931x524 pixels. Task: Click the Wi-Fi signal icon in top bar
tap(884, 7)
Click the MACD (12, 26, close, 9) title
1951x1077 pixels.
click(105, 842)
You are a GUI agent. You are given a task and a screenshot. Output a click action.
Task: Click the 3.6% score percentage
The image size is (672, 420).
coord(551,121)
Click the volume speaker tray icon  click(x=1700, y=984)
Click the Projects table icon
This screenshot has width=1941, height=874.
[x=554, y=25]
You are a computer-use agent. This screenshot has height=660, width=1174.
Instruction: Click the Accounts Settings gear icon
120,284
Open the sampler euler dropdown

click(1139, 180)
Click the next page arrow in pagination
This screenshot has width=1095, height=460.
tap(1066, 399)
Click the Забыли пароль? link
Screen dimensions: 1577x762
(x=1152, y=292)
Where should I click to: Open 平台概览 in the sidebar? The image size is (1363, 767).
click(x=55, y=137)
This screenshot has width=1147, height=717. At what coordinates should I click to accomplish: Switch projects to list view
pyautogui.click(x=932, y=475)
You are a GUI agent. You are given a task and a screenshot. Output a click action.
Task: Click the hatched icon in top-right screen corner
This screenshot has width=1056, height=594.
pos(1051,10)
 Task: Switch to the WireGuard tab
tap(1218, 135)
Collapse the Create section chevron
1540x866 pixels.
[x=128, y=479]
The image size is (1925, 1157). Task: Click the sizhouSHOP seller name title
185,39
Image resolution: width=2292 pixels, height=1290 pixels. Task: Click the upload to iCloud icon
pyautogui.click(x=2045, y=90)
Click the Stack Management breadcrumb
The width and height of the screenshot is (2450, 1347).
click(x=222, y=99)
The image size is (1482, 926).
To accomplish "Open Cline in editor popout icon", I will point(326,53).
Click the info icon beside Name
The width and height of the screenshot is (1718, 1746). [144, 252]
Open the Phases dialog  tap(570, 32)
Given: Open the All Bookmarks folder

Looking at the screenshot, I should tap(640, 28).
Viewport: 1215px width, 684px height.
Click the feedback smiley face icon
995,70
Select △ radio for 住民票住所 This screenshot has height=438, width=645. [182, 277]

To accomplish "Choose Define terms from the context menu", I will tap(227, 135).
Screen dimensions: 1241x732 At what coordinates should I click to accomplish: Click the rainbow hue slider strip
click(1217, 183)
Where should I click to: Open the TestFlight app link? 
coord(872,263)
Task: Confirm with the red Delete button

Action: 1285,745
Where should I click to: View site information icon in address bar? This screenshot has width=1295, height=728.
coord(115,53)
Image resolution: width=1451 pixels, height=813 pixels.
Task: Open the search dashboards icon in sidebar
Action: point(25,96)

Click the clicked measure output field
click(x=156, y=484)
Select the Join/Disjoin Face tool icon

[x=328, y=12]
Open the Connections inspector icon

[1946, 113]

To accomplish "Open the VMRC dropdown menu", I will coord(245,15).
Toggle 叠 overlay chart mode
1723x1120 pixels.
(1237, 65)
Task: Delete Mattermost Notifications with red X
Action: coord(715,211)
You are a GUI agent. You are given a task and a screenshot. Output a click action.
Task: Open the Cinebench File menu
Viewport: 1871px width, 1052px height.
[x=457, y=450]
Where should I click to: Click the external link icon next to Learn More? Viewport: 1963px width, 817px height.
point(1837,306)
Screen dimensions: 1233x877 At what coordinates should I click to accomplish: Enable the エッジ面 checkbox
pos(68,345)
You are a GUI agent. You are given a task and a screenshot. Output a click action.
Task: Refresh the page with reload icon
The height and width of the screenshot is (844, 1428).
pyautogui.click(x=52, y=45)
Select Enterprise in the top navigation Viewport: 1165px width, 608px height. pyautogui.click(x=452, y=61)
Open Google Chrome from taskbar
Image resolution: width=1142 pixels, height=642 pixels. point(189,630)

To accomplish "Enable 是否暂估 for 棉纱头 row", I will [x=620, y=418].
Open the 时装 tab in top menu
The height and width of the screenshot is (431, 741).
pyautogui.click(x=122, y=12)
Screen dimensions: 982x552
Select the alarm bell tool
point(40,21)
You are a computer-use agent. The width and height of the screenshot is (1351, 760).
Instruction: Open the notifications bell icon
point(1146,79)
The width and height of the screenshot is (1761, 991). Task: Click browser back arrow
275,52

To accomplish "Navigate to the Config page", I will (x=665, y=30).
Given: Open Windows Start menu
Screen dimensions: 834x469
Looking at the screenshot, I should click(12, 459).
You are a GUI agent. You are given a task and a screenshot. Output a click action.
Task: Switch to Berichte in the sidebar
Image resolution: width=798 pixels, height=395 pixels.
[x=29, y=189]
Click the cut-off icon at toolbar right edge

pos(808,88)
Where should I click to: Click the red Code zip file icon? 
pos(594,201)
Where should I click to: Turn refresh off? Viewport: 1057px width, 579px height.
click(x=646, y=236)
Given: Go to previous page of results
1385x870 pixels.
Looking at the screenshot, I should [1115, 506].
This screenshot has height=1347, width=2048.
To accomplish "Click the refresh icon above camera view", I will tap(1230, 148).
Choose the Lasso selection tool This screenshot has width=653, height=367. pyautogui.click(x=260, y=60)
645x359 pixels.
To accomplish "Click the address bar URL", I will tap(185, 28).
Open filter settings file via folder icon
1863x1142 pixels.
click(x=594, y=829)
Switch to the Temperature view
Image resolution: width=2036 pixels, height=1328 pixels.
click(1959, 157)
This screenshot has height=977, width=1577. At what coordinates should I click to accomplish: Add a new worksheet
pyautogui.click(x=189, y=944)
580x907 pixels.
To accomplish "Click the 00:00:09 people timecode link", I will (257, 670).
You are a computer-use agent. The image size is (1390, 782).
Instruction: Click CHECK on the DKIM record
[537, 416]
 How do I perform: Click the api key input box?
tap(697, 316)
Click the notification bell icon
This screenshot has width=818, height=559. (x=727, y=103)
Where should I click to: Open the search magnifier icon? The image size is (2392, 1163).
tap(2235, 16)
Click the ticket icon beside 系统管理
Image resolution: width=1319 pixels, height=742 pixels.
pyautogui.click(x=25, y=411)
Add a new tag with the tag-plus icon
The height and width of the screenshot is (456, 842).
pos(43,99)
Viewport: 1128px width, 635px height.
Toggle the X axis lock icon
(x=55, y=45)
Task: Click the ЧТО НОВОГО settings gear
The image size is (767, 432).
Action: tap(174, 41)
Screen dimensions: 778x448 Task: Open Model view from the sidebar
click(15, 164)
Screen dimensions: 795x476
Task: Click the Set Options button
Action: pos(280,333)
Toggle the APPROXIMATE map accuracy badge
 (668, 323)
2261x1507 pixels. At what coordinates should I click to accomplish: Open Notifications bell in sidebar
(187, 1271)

+++

**TASK DESCRIPTION**
Transcribe the full listing exactly, omitting nothing.

**EXERCISE ANSWER**
931x524 pixels. Task: Click the Wi-Fi signal icon in top bar
tap(884, 7)
Click the MACD (12, 26, close, 9) title
1951x1077 pixels.
click(105, 842)
You are a GUI agent. You are given a task and a screenshot. Output a click action.
Task: Click the 3.6% score percentage
The image size is (672, 420).
coord(551,121)
Click the volume speaker tray icon  click(x=1700, y=984)
Click the Projects table icon
This screenshot has width=1941, height=874.
[x=554, y=25]
You are a computer-use agent. This screenshot has height=660, width=1174.
Instruction: Click the Accounts Settings gear icon
120,284
Open the sampler euler dropdown

click(1139, 180)
Click the next page arrow in pagination
This screenshot has width=1095, height=460.
tap(1066, 399)
Click the Забыли пароль? link
Screen dimensions: 1577x762
(x=1152, y=292)
Where should I click to: Open 平台概览 in the sidebar? The image size is (1363, 767).
click(x=55, y=137)
This screenshot has width=1147, height=717. At what coordinates should I click to accomplish: Switch projects to list view
pyautogui.click(x=932, y=475)
You are a GUI agent. You are given a task and a screenshot. Output a click action.
Task: Click the hatched icon in top-right screen corner
This screenshot has width=1056, height=594.
pos(1051,10)
 Task: Switch to the WireGuard tab
tap(1218, 135)
Collapse the Create section chevron
1540x866 pixels.
[x=128, y=479]
The image size is (1925, 1157). Task: Click the sizhouSHOP seller name title
185,39
Image resolution: width=2292 pixels, height=1290 pixels. Task: Click the upload to iCloud icon
pyautogui.click(x=2045, y=90)
Click the Stack Management breadcrumb
The width and height of the screenshot is (2450, 1347).
click(x=222, y=99)
The image size is (1482, 926).
To accomplish "Open Cline in editor popout icon", I will point(326,53).
Click the info icon beside Name
The width and height of the screenshot is (1718, 1746). [144, 252]
Open the Phases dialog  tap(570, 32)
Given: Open the All Bookmarks folder

Looking at the screenshot, I should tap(640, 28).
Viewport: 1215px width, 684px height.
Click the feedback smiley face icon
995,70
Select △ radio for 住民票住所 This screenshot has height=438, width=645. [182, 277]

To accomplish "Choose Define terms from the context menu", I will tap(227, 135).
Screen dimensions: 1241x732 At what coordinates should I click to accomplish: Click the rainbow hue slider strip
click(1217, 183)
Where should I click to: Open the TestFlight app link? 
coord(872,263)
Task: Confirm with the red Delete button

Action: 1285,745
Where should I click to: View site information icon in address bar? This screenshot has width=1295, height=728.
coord(115,53)
Image resolution: width=1451 pixels, height=813 pixels.
Task: Open the search dashboards icon in sidebar
Action: point(25,96)

Click the clicked measure output field
click(x=156, y=484)
Select the Join/Disjoin Face tool icon

[x=328, y=12]
Open the Connections inspector icon

[1946, 113]

To accomplish "Open the VMRC dropdown menu", I will coord(245,15).
Toggle 叠 overlay chart mode
1723x1120 pixels.
(1237, 65)
Task: Delete Mattermost Notifications with red X
Action: coord(715,211)
You are a GUI agent. You are given a task and a screenshot. Output a click action.
Task: Open the Cinebench File menu
Viewport: 1871px width, 1052px height.
[x=457, y=450]
Where should I click to: Click the external link icon next to Learn More? Viewport: 1963px width, 817px height.
point(1837,306)
Screen dimensions: 1233x877 At what coordinates should I click to accomplish: Enable the エッジ面 checkbox
pos(68,345)
You are a GUI agent. You are given a task and a screenshot. Output a click action.
Task: Refresh the page with reload icon
The height and width of the screenshot is (844, 1428).
pyautogui.click(x=52, y=45)
Select Enterprise in the top navigation Viewport: 1165px width, 608px height. pyautogui.click(x=452, y=61)
Open Google Chrome from taskbar
Image resolution: width=1142 pixels, height=642 pixels. point(189,630)

To accomplish "Enable 是否暂估 for 棉纱头 row", I will [x=620, y=418].
Open the 时装 tab in top menu
The height and width of the screenshot is (431, 741).
pyautogui.click(x=122, y=12)
Screen dimensions: 982x552
Select the alarm bell tool
point(40,21)
You are a computer-use agent. The width and height of the screenshot is (1351, 760).
Instruction: Open the notifications bell icon
point(1146,79)
The width and height of the screenshot is (1761, 991). Task: Click browser back arrow
275,52

To accomplish "Navigate to the Config page", I will (x=665, y=30).
Given: Open Windows Start menu
Screen dimensions: 834x469
Looking at the screenshot, I should click(12, 459).
You are a GUI agent. You are given a task and a screenshot. Output a click action.
Task: Switch to Berichte in the sidebar
Image resolution: width=798 pixels, height=395 pixels.
[x=29, y=189]
Click the cut-off icon at toolbar right edge

pos(808,88)
Where should I click to: Click the red Code zip file icon? 
pos(594,201)
Where should I click to: Turn refresh off? Viewport: 1057px width, 579px height.
click(x=646, y=236)
Given: Go to previous page of results
1385x870 pixels.
Looking at the screenshot, I should [1115, 506].
This screenshot has height=1347, width=2048.
To accomplish "Click the refresh icon above camera view", I will tap(1230, 148).
Choose the Lasso selection tool This screenshot has width=653, height=367. pyautogui.click(x=260, y=60)
645x359 pixels.
To accomplish "Click the address bar URL", I will tap(185, 28).
Open filter settings file via folder icon
1863x1142 pixels.
click(x=594, y=829)
Switch to the Temperature view
Image resolution: width=2036 pixels, height=1328 pixels.
click(1959, 157)
This screenshot has height=977, width=1577. At what coordinates should I click to accomplish: Add a new worksheet
pyautogui.click(x=189, y=944)
580x907 pixels.
To accomplish "Click the 00:00:09 people timecode link", I will (257, 670).
You are a computer-use agent. The image size is (1390, 782).
Instruction: Click CHECK on the DKIM record
[537, 416]
 How do I perform: Click the api key input box?
tap(697, 316)
Click the notification bell icon
This screenshot has width=818, height=559. (x=727, y=103)
Where should I click to: Open the search magnifier icon? The image size is (2392, 1163).
tap(2235, 16)
Click the ticket icon beside 系统管理
Image resolution: width=1319 pixels, height=742 pixels.
pyautogui.click(x=25, y=411)
Add a new tag with the tag-plus icon
The height and width of the screenshot is (456, 842).
pos(43,99)
Viewport: 1128px width, 635px height.
Toggle the X axis lock icon
(x=55, y=45)
Task: Click the ЧТО НОВОГО settings gear
The image size is (767, 432).
Action: tap(174, 41)
Screen dimensions: 778x448 Task: Open Model view from the sidebar
click(15, 164)
Screen dimensions: 795x476
Task: Click the Set Options button
Action: pos(280,333)
Toggle the APPROXIMATE map accuracy badge
 (668, 323)
2261x1507 pixels. At what coordinates should I click to accomplish: Open Notifications bell in sidebar
(187, 1271)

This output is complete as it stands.